***** INPUT RECORDS *****
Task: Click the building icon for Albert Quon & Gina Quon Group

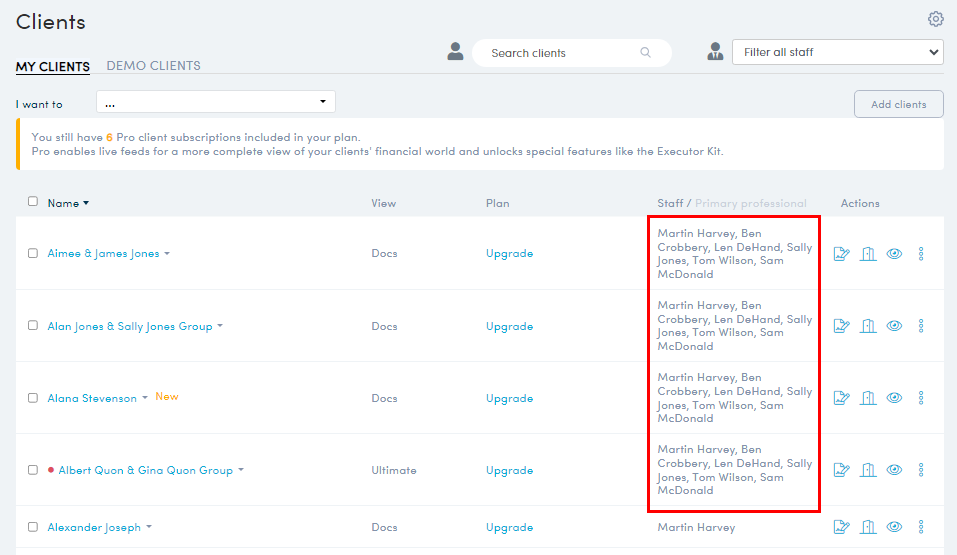Action: [x=868, y=470]
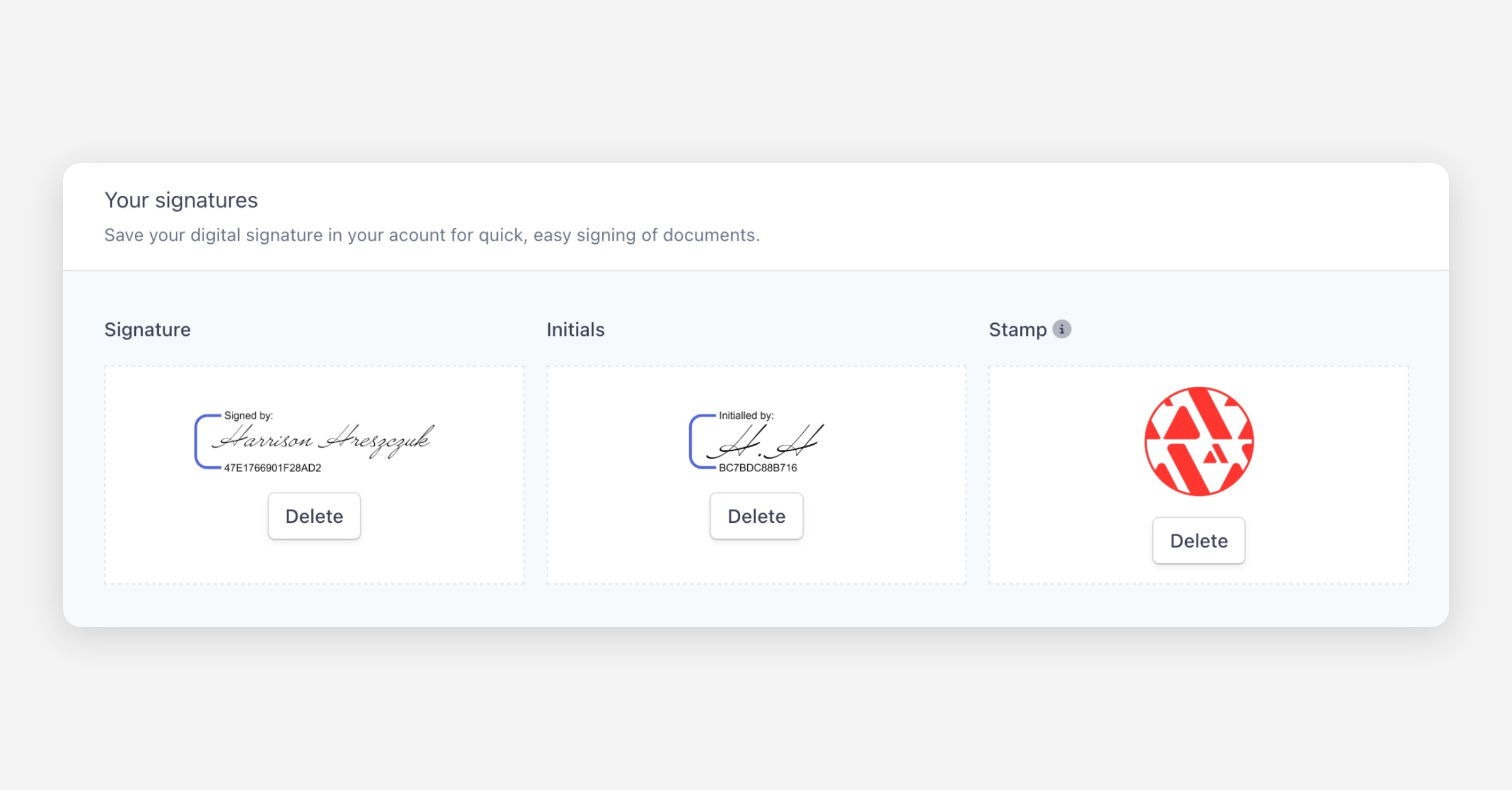Click the handwritten surname Hreszczuk
Viewport: 1512px width, 790px height.
pos(377,440)
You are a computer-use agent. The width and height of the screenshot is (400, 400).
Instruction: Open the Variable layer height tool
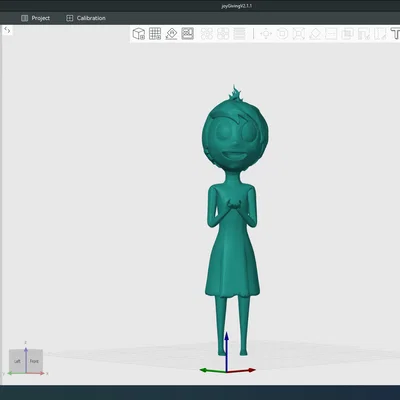click(239, 34)

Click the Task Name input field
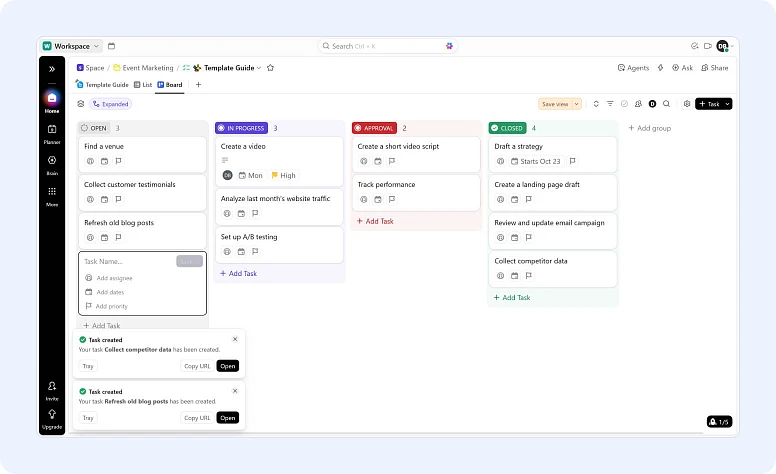[128, 261]
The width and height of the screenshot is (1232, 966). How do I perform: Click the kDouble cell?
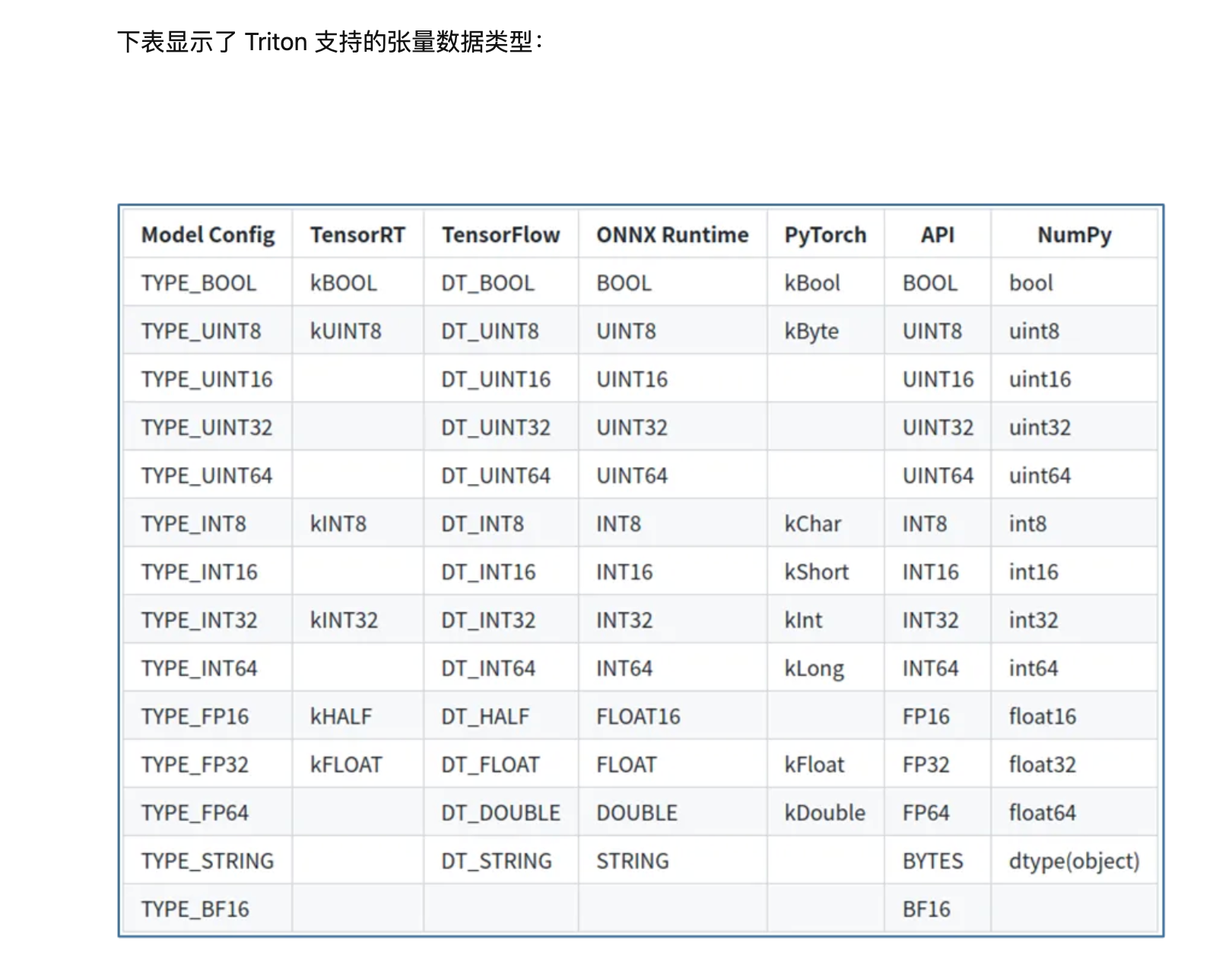pyautogui.click(x=824, y=813)
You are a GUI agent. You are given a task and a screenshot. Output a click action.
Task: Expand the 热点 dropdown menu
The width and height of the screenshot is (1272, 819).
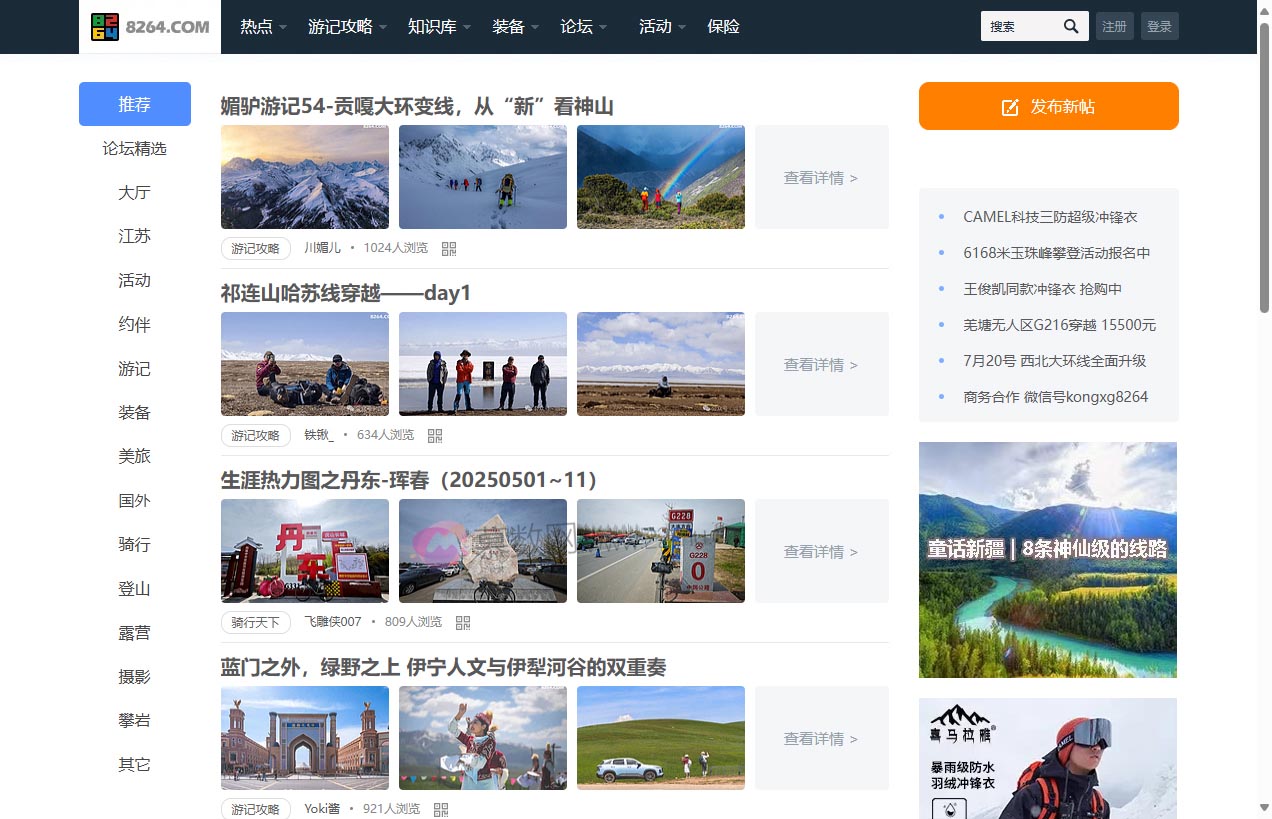coord(263,27)
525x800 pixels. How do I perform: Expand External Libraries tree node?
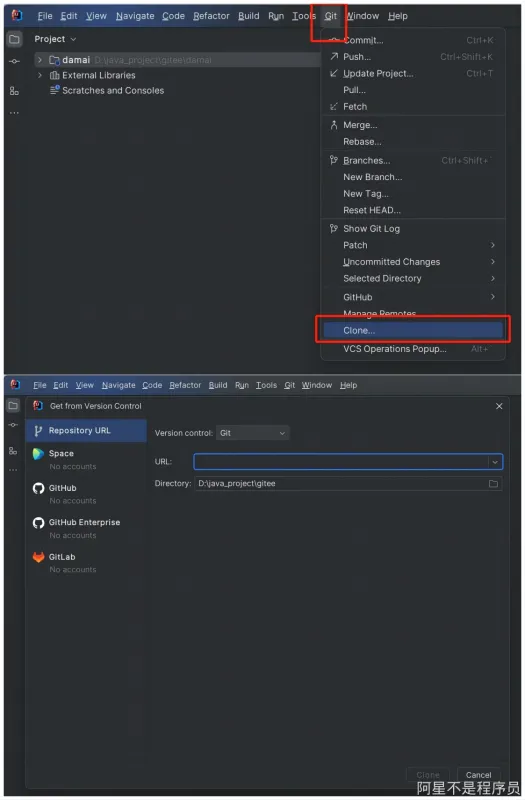[x=40, y=76]
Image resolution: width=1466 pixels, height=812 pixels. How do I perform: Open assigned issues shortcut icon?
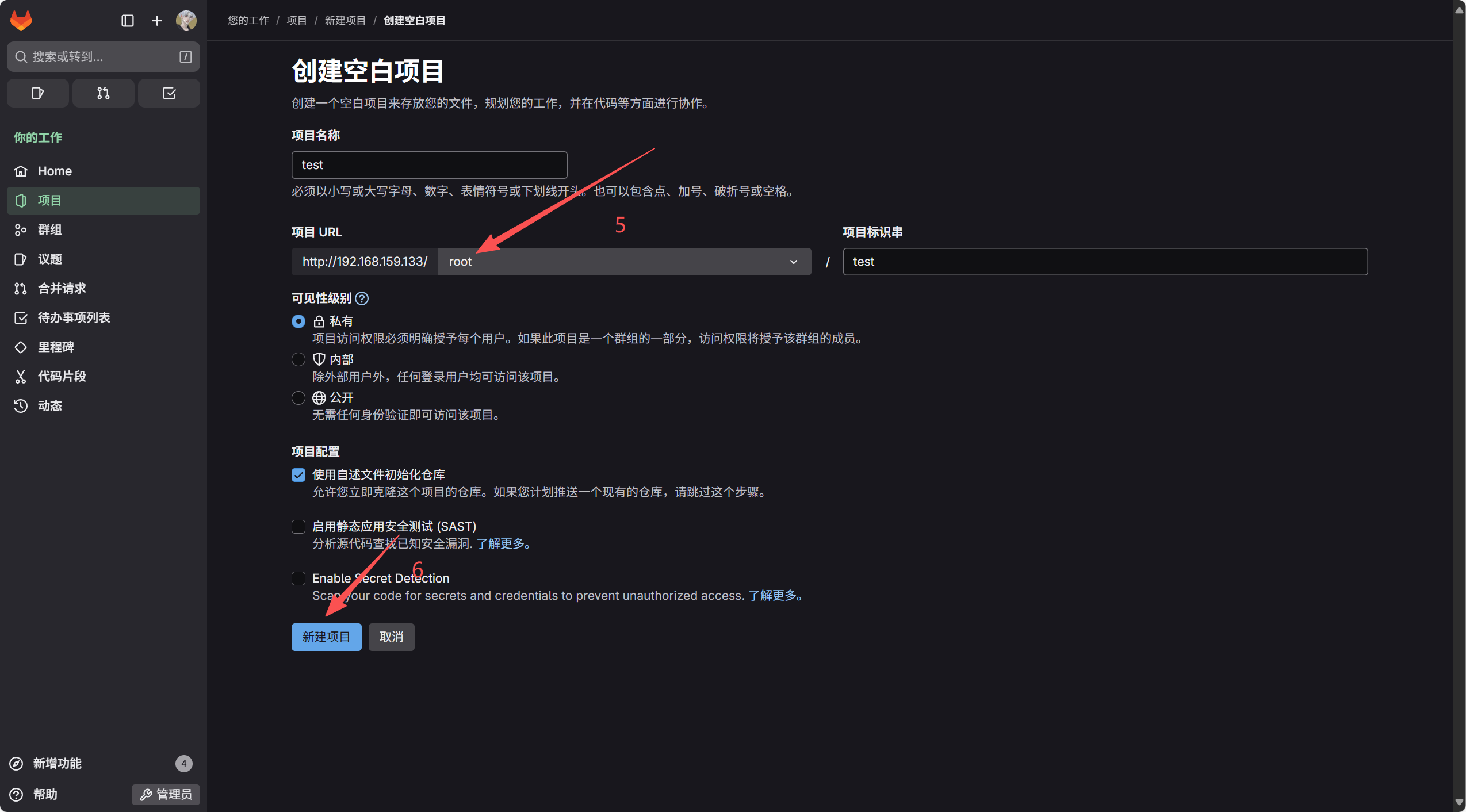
*****
▶ **WRITTEN PROBLEM**:
Copy the material above word for word, from the line containing "The width and height of the screenshot is (1232, 966)." through the end, and leave out the pictures.

▶ **ANSWER TO THE EXERCISE**:
The width and height of the screenshot is (1232, 966). How do I perform: Click the kDouble cell?
pyautogui.click(x=824, y=813)
You are a GUI agent. You are given a task and a screenshot. Output a click action.
Task: Expand the 热点 dropdown menu
The width and height of the screenshot is (1272, 819).
coord(263,27)
525x800 pixels. How do I perform: Expand External Libraries tree node?
[x=40, y=76]
Image resolution: width=1466 pixels, height=812 pixels. How do I perform: Open assigned issues shortcut icon?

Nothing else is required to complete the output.